This is a class action suit brought by approximately 100 participants in an employee stock option plan adopted in 1976 by Defendant Communications Satellite Corporation (Comsat). Plaintiffs have brought three counts against Defendants, claiming that they have not received the full distribution from the stock option plan to which they are entitled. Count II, alleging a breach of fiduciary duty, has been settled, and Count III, alleging a breach of contract, has been temporarily stayed. The only matter currently before the Court on these cross motions for summary judgment is Count I: an allegation that Defendants breached fiduciary and statutory duties imposed by the Employee Retirement Income Security Act, 29 U.S.C. §§ 1001, et seq. (1982) (ERISA). The Court finds that there are no issues of material fact in dispute and that therefore resolution by summary judgment is appropriate.
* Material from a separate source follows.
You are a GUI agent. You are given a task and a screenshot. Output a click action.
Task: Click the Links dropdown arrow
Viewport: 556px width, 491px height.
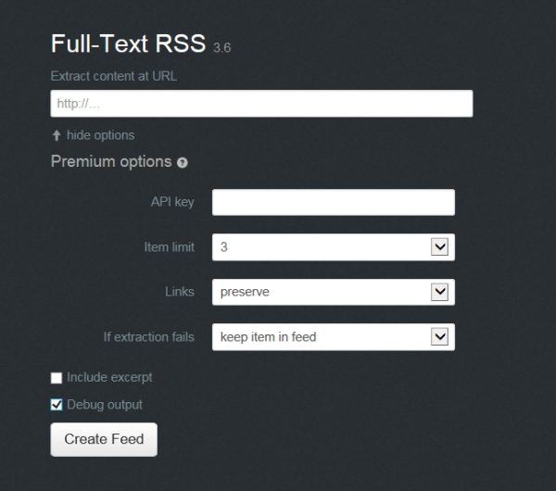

Under the terms of Comsat’s plan, the accounts of participating employees are periodically credited with shares of stock and small quantities of cash representing fractional shares of stock. Upon retirement, *425 job termination, or participation in the program for seven years, an employee is entitled to receive a distribution in either stock or cash. The plan itself does not specify the date upon which shares of stock are to be converted into cash for distribution to employees who have elected to receive cash payments after participating in the program for seven years. It says only that “[t]o effect such distributions, the Committee may direct the Trustee to sell the appropriate number of shares of Corporation Stock on the open market.” Communications Satellite Corporation Employee Stock Ownership Plan (Restated, effective January 1, 1983) § 7.5A.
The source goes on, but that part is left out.